I don’t think I made a move, that first time I listened. This was years after Hoon’s death, and Blind melon had been my favorite band for some time, yet I remained still. It was the deepest sense of disquiet I had ever felt. Later I discovered that “God’s Presents” had been written by Hoon’s Great Grandmother 100 year earlier, and he later had it tattooed on his arm. I had never noticed it. It was at that time I began to respect Blind Melon. I had idolized them, but they always had the voice of a Who or Zeppelin. It was Rock and Roll. Yet this song, it was quiet, simplistic, subdued, the lyrics a prayer, and yet it had a much deeper sense of human darkness. What Blind Melon had done was create a mental state. The song structure created the darker murmurings of our thoughts, the suppressed and paranoid. The song itself had become the message. It was then I knew I had to write. Hoon had made the medium become his message; he conveyed his mental state in the structure of his song, as I should mine in the play of sound and content, in the structure of my sentences, in the flow and meter. I had to become a verbal impressionist.


----------



## Talia_Brie (Sep 7, 2004)

Is this all of it?

It has the feeling of a praxis essay, writing about writing, and not a literary essay. No problems with that obviously, just trying to get my head around the genre.

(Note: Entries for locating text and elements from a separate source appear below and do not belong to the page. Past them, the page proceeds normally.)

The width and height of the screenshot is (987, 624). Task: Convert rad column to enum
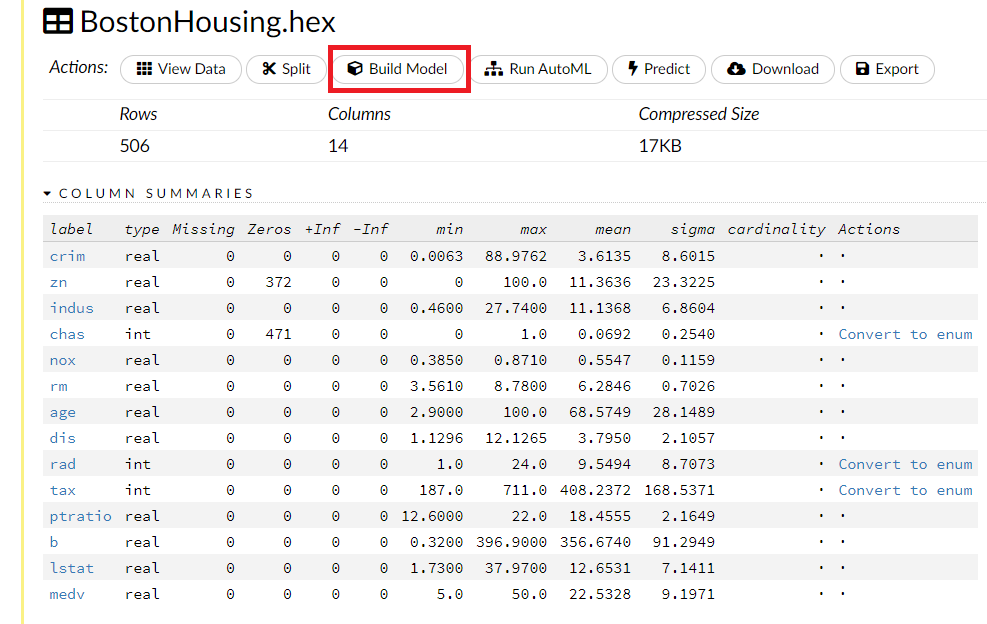tap(905, 464)
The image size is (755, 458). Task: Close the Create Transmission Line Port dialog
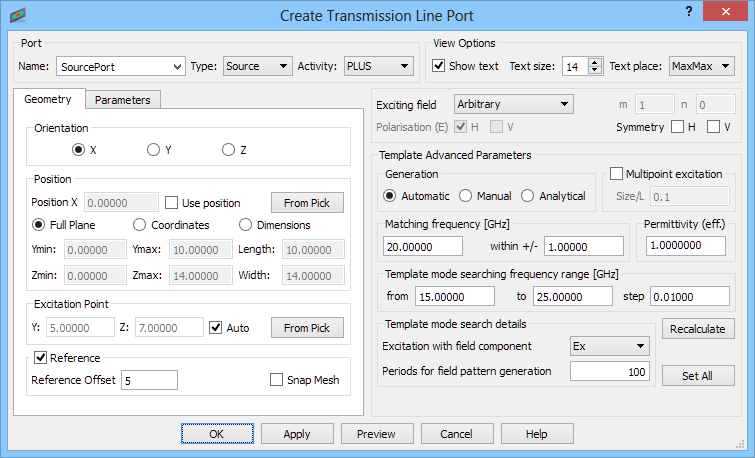[x=725, y=12]
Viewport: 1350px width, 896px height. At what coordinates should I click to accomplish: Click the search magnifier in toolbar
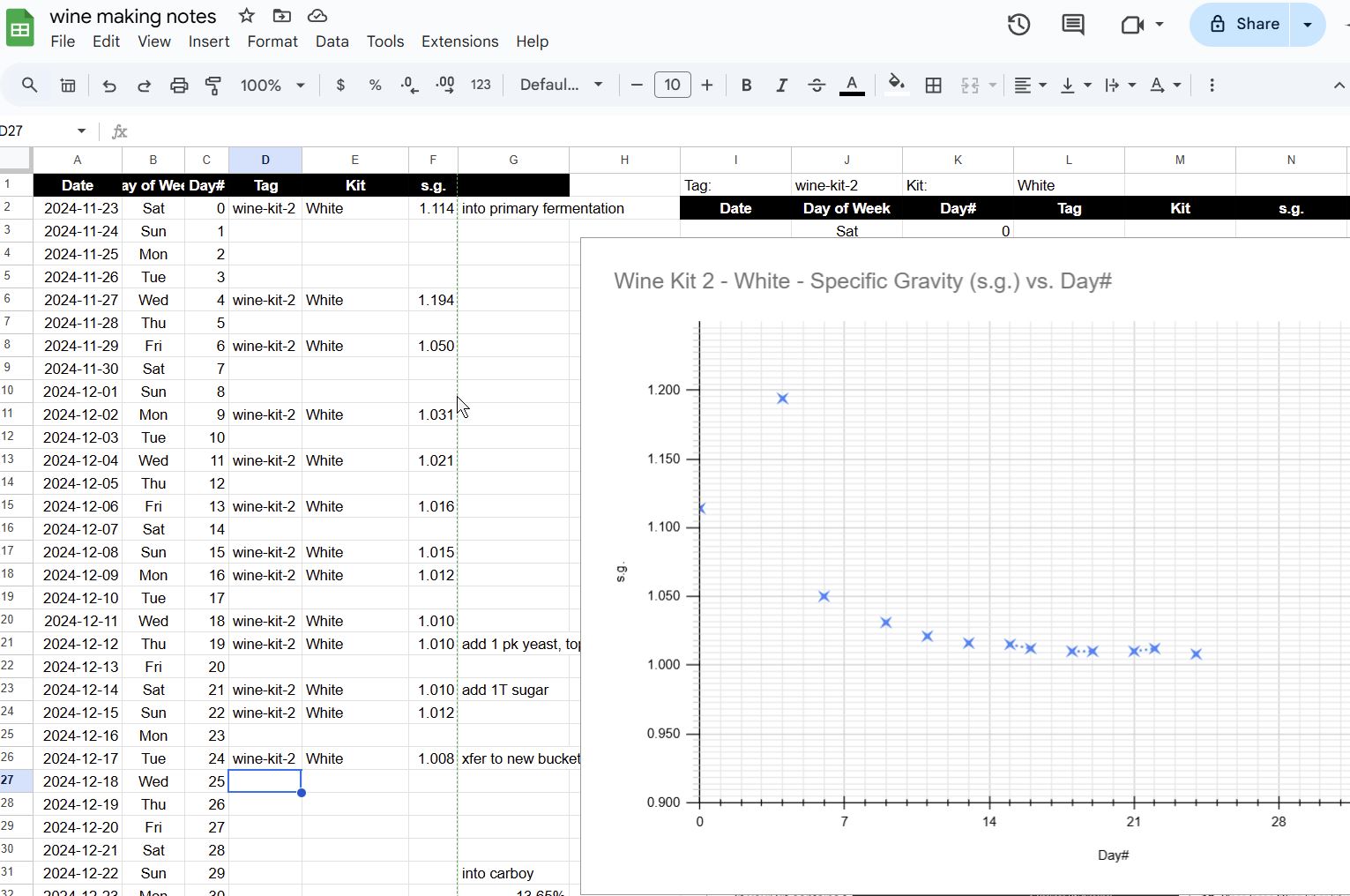(x=30, y=86)
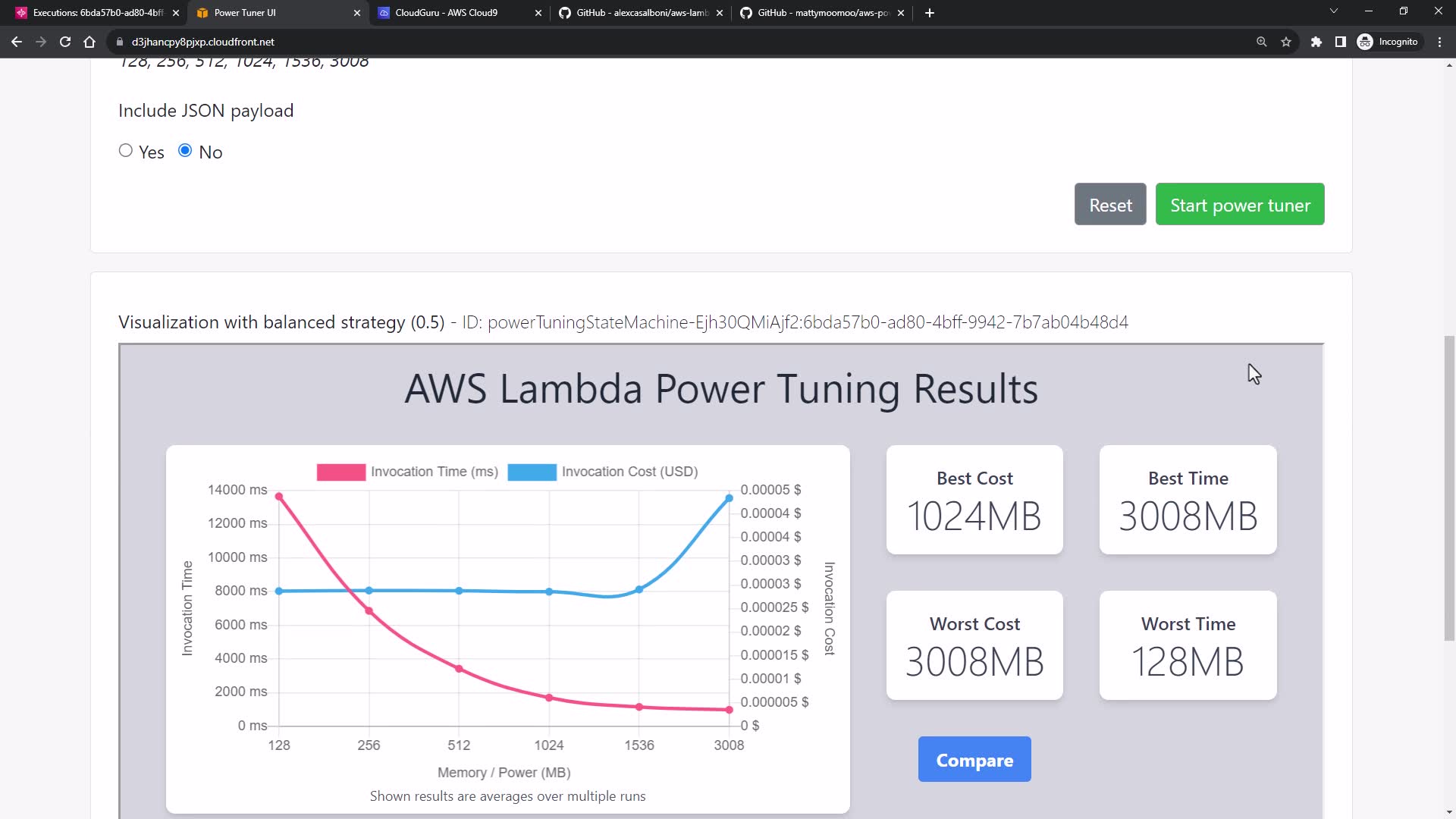1456x819 pixels.
Task: Click the browser back arrow
Action: pyautogui.click(x=17, y=42)
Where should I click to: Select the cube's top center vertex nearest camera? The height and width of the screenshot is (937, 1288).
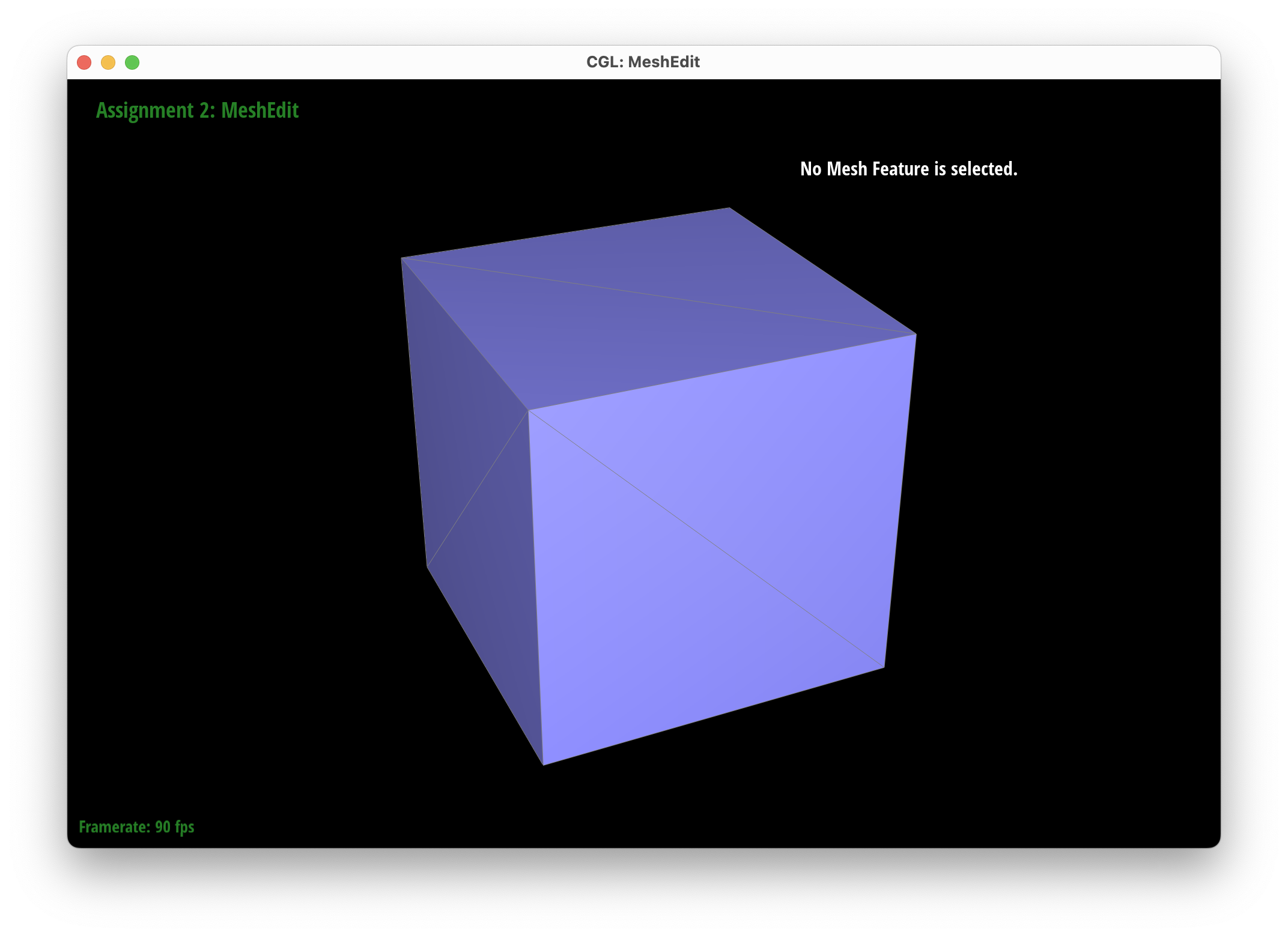coord(528,410)
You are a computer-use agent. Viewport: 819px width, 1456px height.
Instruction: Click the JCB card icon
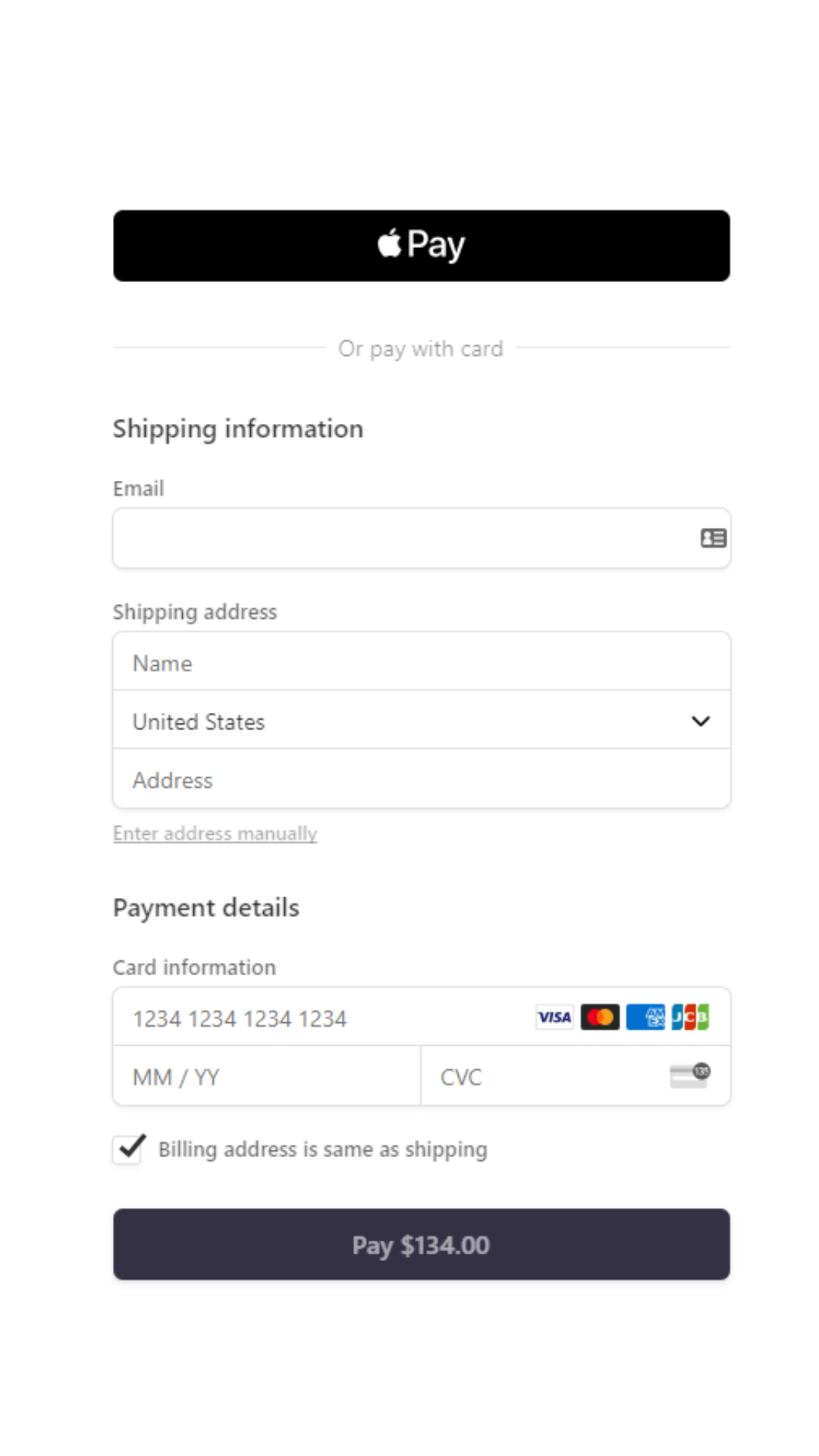click(689, 1017)
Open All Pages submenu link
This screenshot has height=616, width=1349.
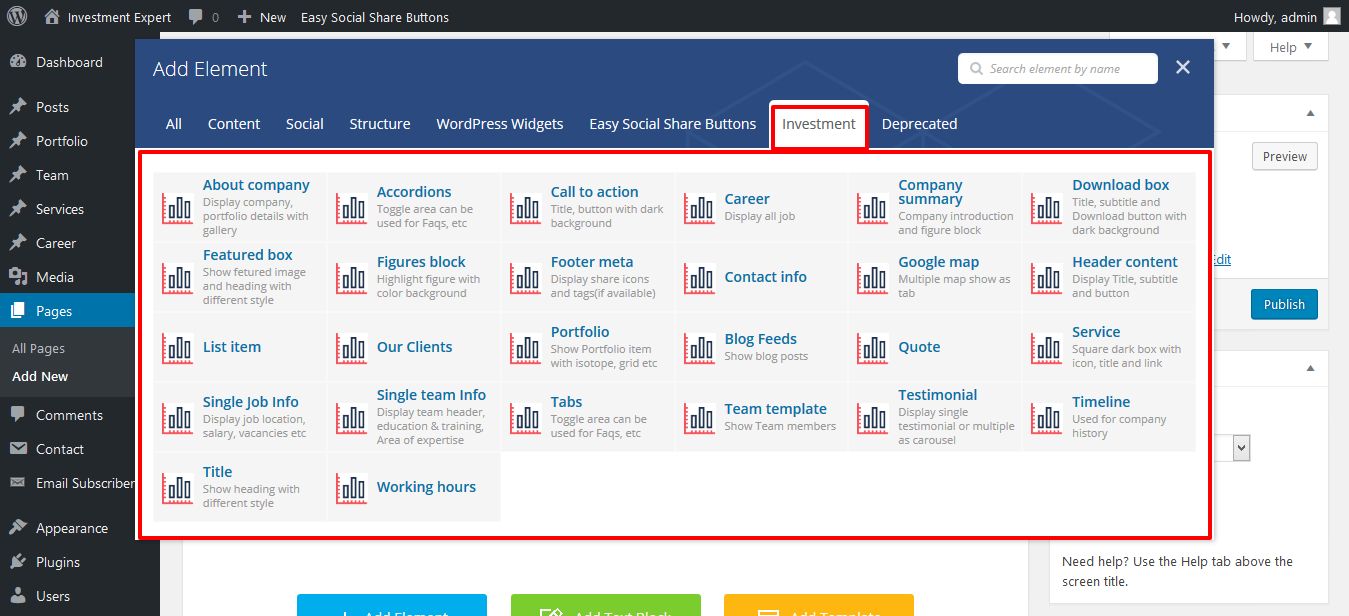coord(38,348)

You seem to be quoting poetry in the second para, but I like the way you've done it. A part of me is screaming for a proper format, but you create quite an effective mood the way you've done it.

My only problem I suppose is that the proposition is never disclosed, and so I don't really know where you're going with it until the last three or four lines. Although I think I'm trying to apply a literary format when the peice doesn't require one.


----------



## Sin (Sep 12, 2004)

I like the flow of this.


----------